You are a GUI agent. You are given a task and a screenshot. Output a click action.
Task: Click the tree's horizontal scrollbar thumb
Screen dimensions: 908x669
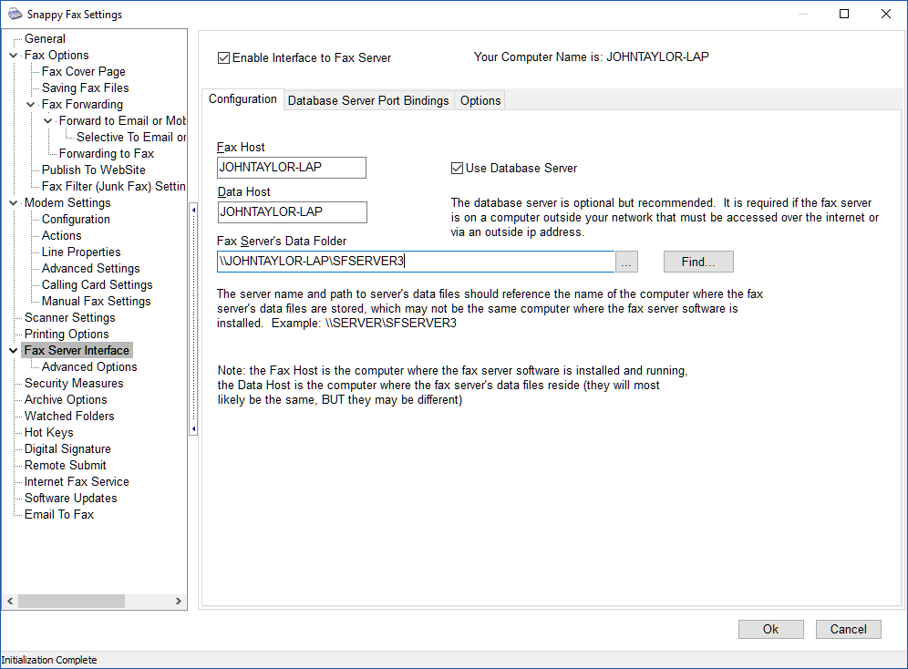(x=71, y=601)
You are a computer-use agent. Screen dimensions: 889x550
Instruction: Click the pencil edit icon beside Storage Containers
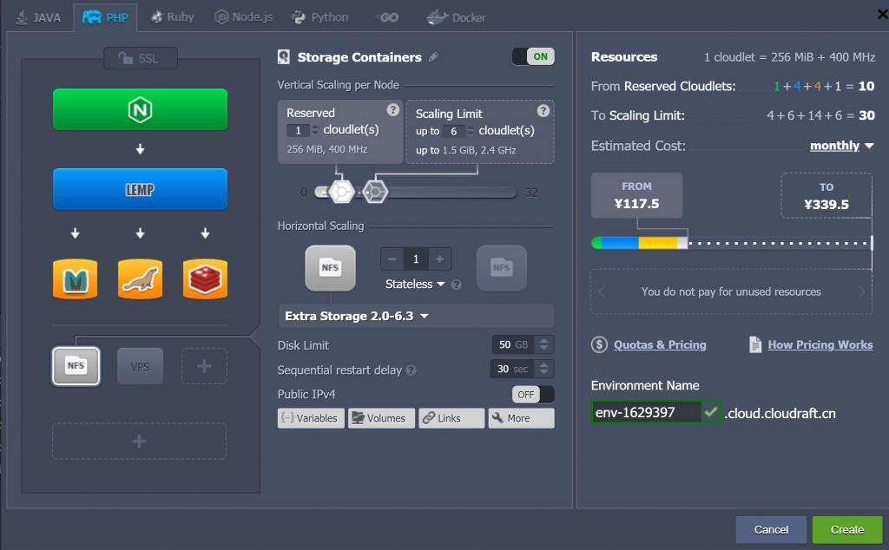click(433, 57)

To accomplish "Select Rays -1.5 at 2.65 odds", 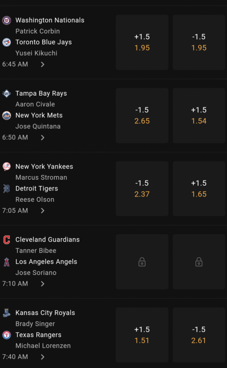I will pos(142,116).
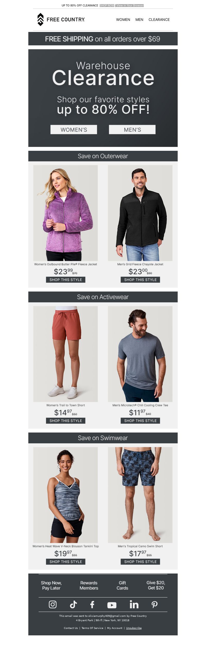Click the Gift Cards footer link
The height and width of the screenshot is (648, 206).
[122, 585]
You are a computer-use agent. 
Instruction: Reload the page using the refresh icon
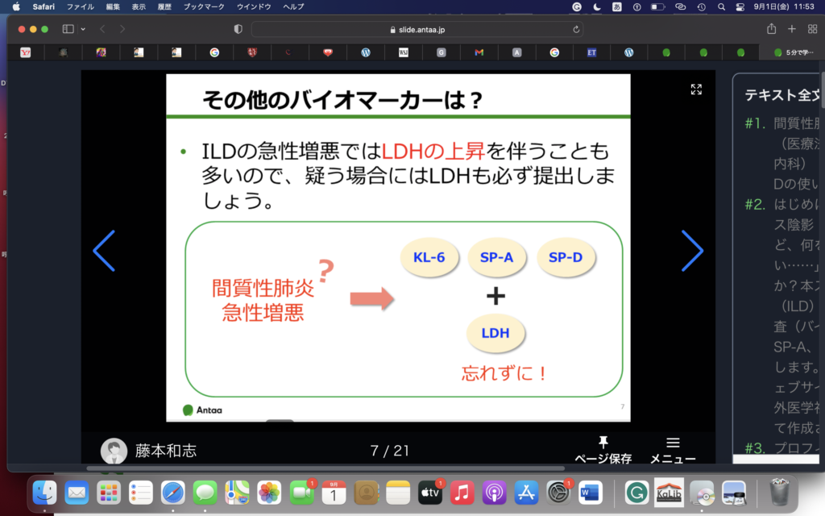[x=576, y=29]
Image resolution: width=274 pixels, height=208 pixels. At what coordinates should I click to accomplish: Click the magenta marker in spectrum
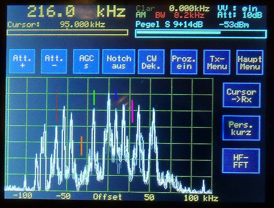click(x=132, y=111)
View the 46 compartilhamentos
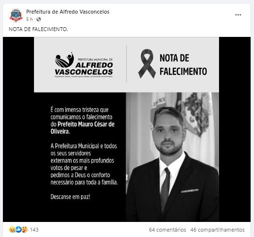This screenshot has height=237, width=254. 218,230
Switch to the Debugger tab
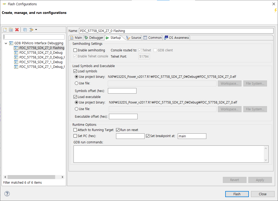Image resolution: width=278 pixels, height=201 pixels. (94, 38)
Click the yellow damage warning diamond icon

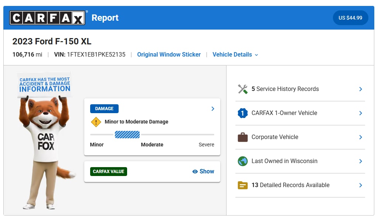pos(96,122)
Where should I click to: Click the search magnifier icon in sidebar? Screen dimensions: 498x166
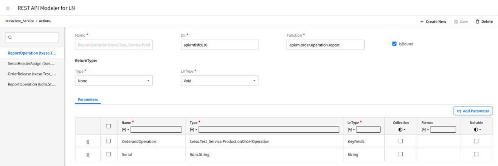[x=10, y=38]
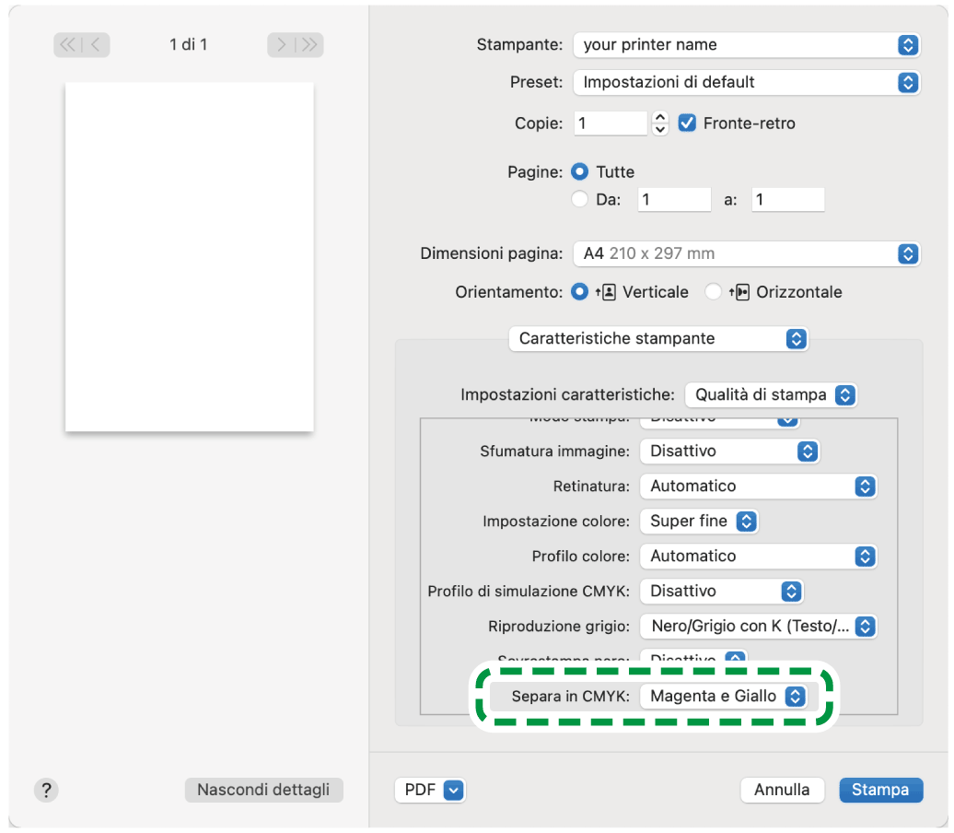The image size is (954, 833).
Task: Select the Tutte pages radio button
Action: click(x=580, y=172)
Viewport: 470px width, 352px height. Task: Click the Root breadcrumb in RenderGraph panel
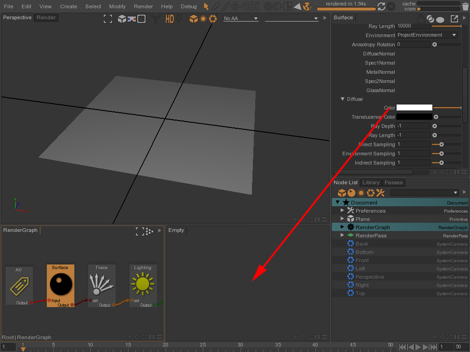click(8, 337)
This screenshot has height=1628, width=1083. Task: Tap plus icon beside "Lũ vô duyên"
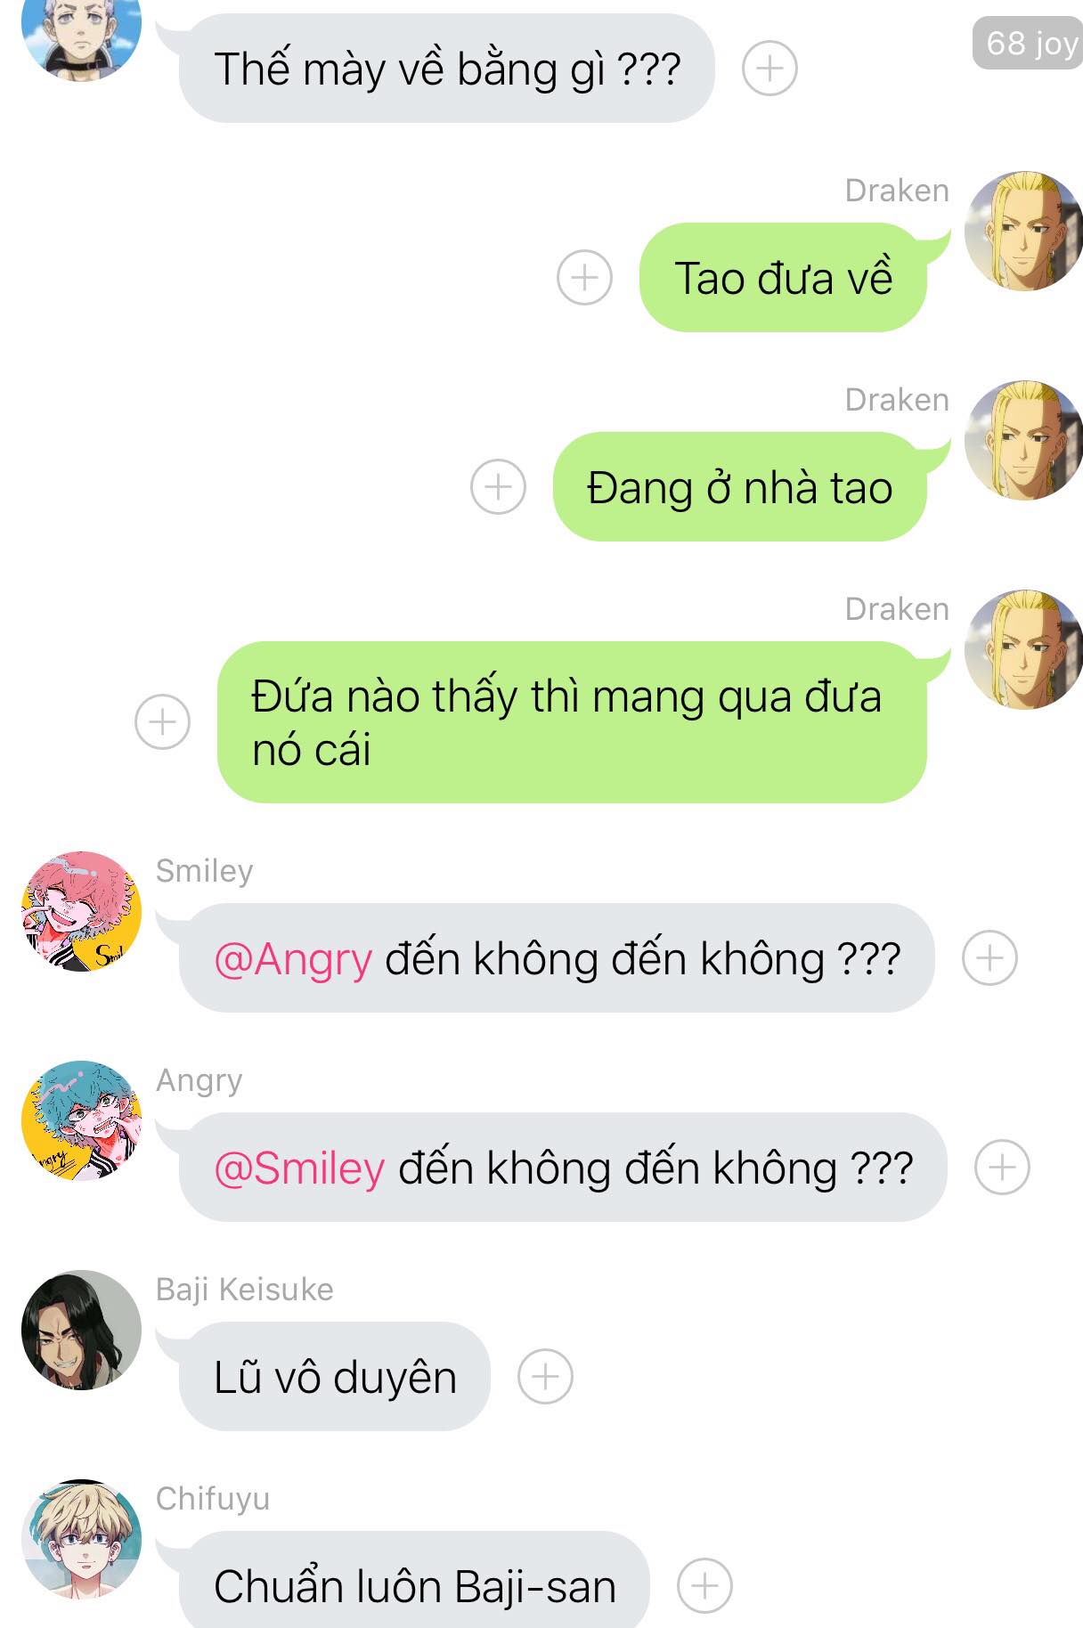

======

Check each line of the records for the word "computer", and show the lines that contain it.

You are a computer-use agent. Screen dimensions: 889x550
You are a computer-use agent. 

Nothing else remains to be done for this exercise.